Se former à SAP ne consiste pas simplement à apprendre un logiciel. SAP structure une partie essentielle des processus de l’entreprise : finance, achats, ventes, production, ressources humaines, supply chain et leurs interactions. Le bon parcours dépend donc d’abord du métier, du rôle et de l’objectif professionnel.
Commencer par le métier
Le premier choix n’est pas le module SAP. C’est la fonction que l’on souhaite maîtriser.

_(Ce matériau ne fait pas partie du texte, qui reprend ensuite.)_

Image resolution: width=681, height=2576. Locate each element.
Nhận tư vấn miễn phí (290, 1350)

Un professionnel de la finance n’aura pas le même parcours qu’un acheteur, un contrôleur de gestion, un responsable commercial, un planificateur industriel, un spécialiste RH ou un membre d’une équipe projet.

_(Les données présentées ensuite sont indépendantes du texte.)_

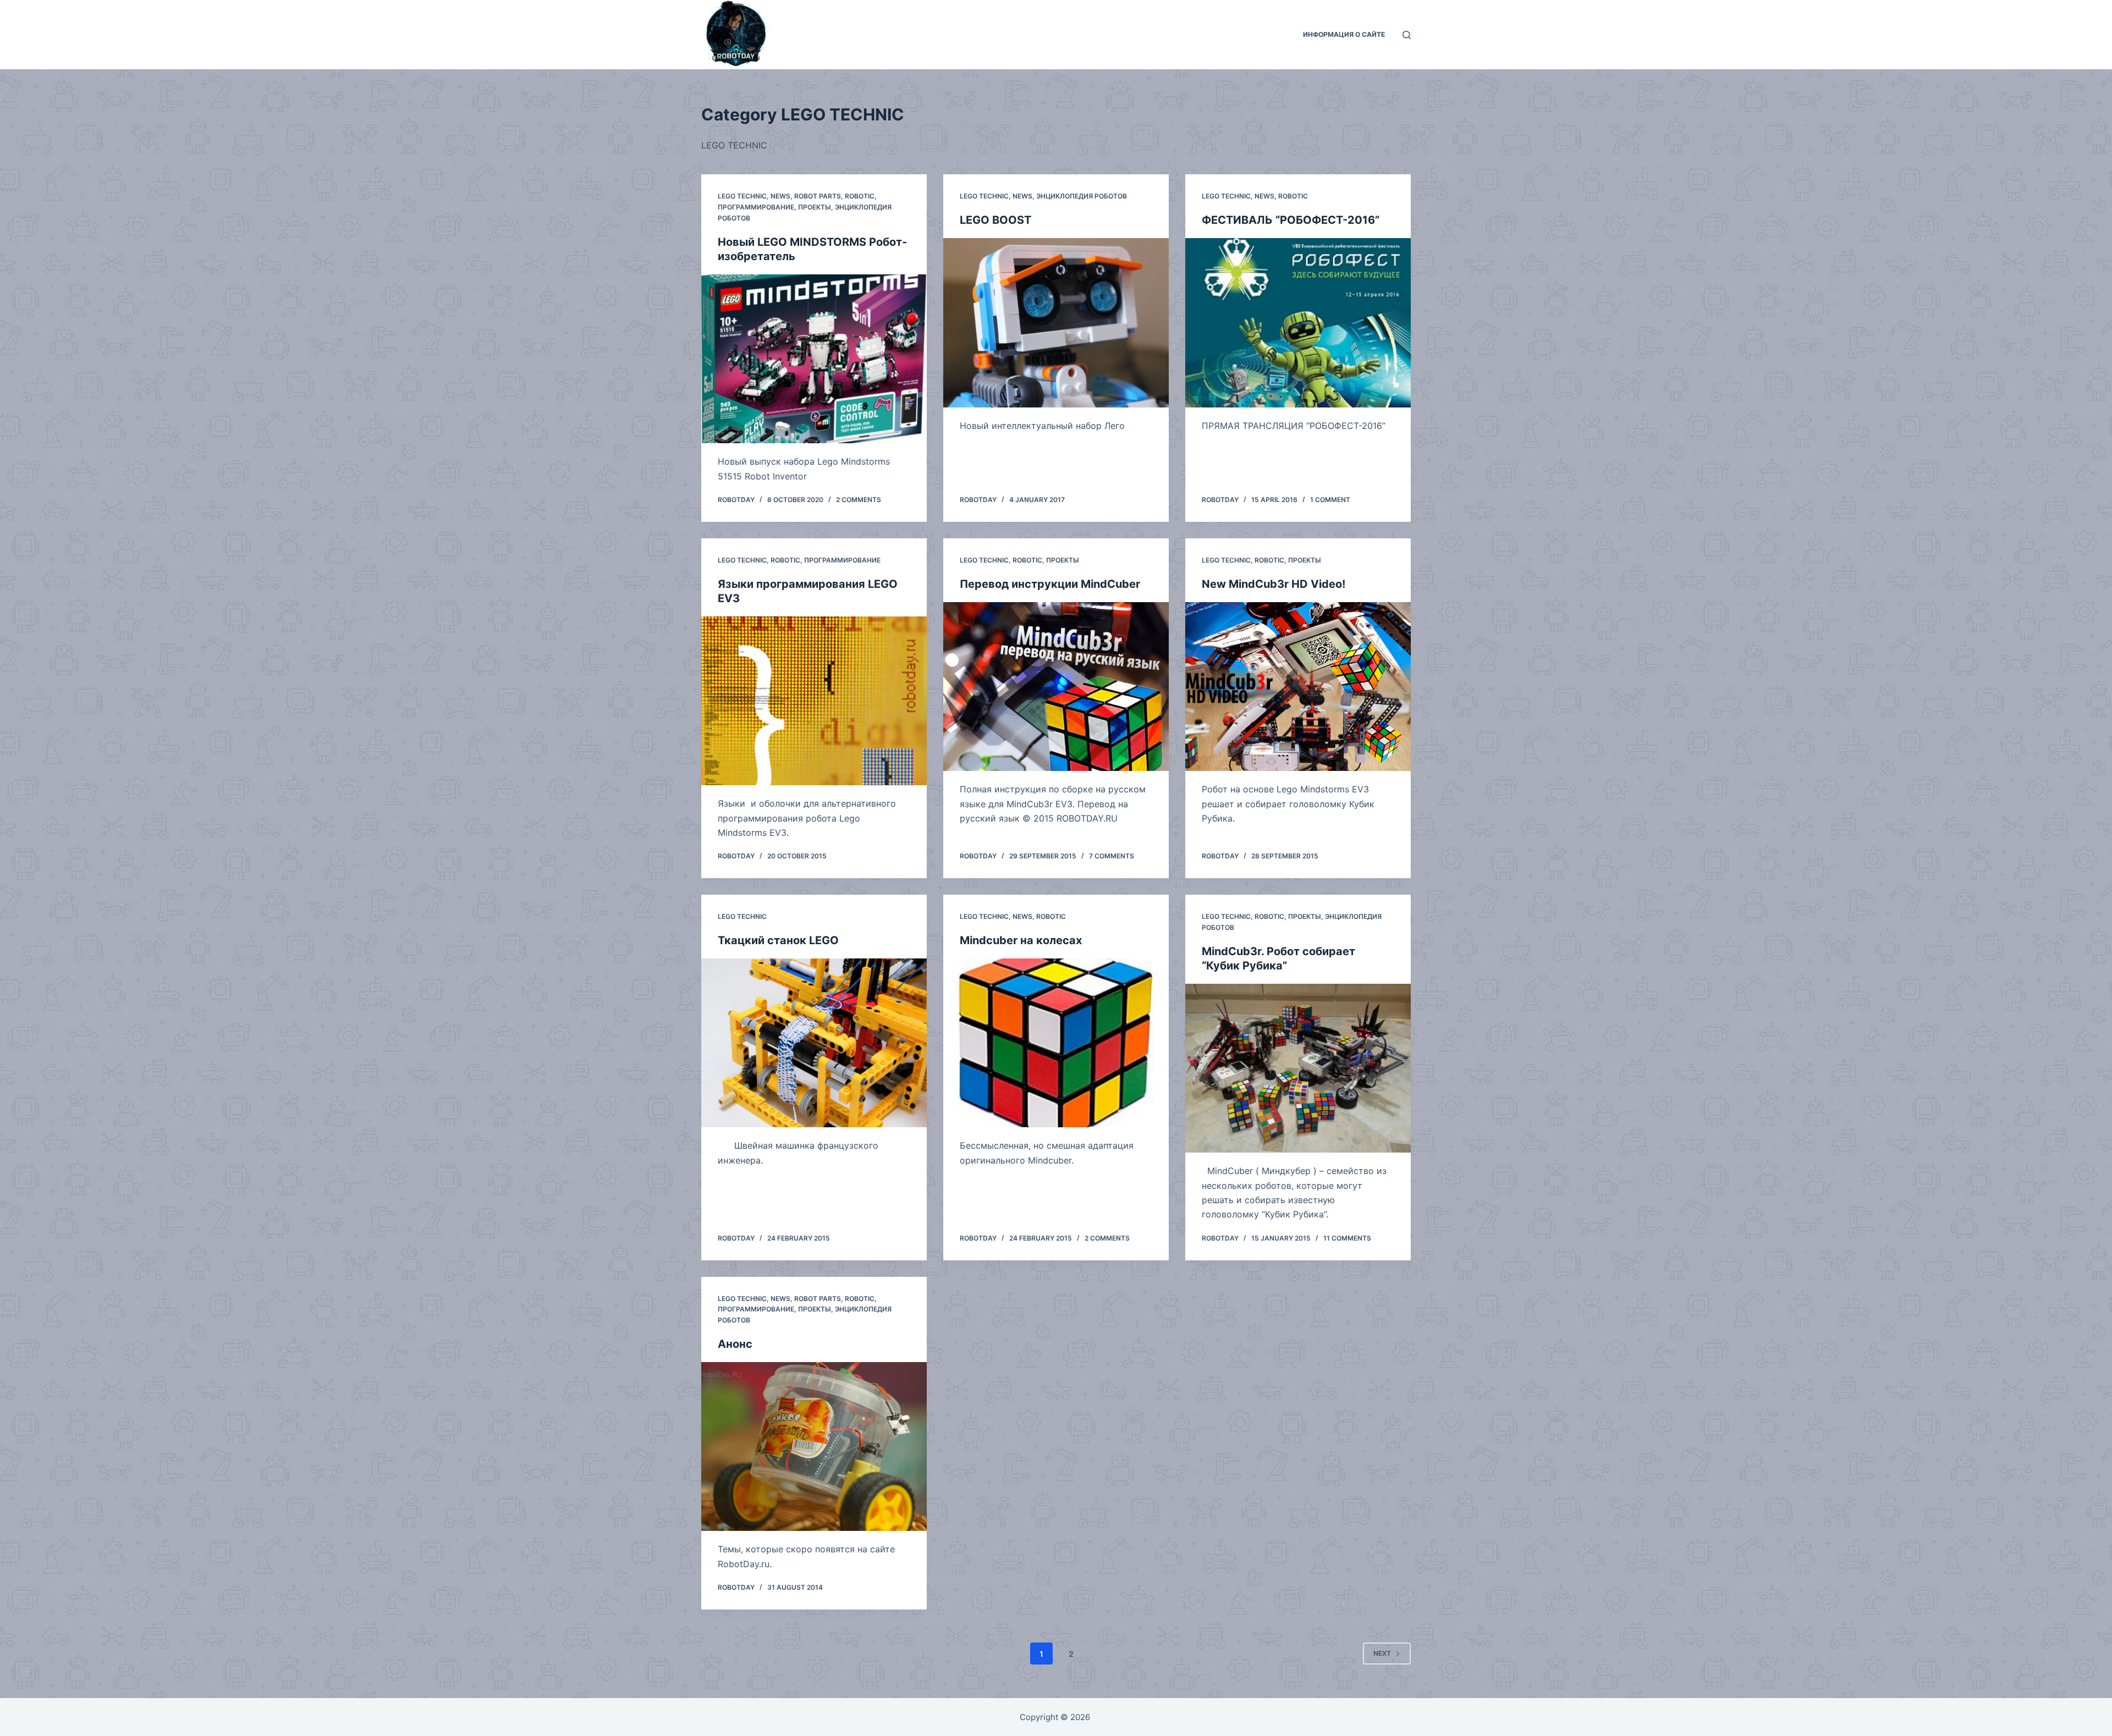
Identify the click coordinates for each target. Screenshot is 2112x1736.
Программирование (756, 207)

Il faut ensuite préciser le rôle : utilisateur métier, key user, expert fonctionnel, consultant, responsable de processus, membre d’une équipe projet ou profil technique.
Cette distinction est fondamentale. SAP propose lui-même des parcours différenciés selon les rôles et les produits, et ses learning journeys couvrent les processus de bout en bout autant que les compétences d’implémentation.
Penser en processus, pas seulement en transactions
Une bonne formation SAP doit permettre de comprendre ce que le système fait dans le fonctionnement réel de l’entreprise.
La valeur vient de la compréhension des processus et de leurs intégrations : Record-to-Report, Source-to-Pay, Lead-to-Cash, Design-to-Operate, ou encore les processus RH.
C’est ce qui permet de comprendre pourquoi une action dans un domaine peut produire des conséquences dans un autre.
Le choix du module devient alors plus précis : FI pour la comptabilité financière, CO pour le management accounting, MM pour les achats et stocks, SD pour les ventes, PP pour la planification et la production, HCM pour les processus RH, avec des interactions importantes entre ces domaines.
SAP organise d’ailleurs ses propres parcours autour de processus intégrés et de rôles professionnels.
Définir le niveau recherché
Tous les apprenants SAP n’ont pas besoin du même niveau de profondeur.
Un utilisateur doit pouvoir exécuter correctement ses processus. Un key user doit pouvoir comprendre les processus, participer aux tests et accompagner les utilisateurs. Un consultant fonctionnel doit aller beaucoup plus loin dans la configuration et la logique d’implémentation. Une équipe projet doit également maîtriser les dimensions de données, tests, intégration, migration, autorisations et déploiement.
Le parcours doit donc être construit à partir de l’écart entre le niveau actuel et le niveau attendu.
Décider si la certification est pertinente
La certification peut avoir une réelle valeur lorsqu’elle correspond à l’objectif professionnel et au niveau de compétence visé.
Elle peut renforcer la crédibilité d’un profil, structurer un parcours d’apprentissage ou accompagner une évolution vers un rôle SAP. Elle ne remplace cependant ni l’expérience pratique ni la compréhension des processus métier.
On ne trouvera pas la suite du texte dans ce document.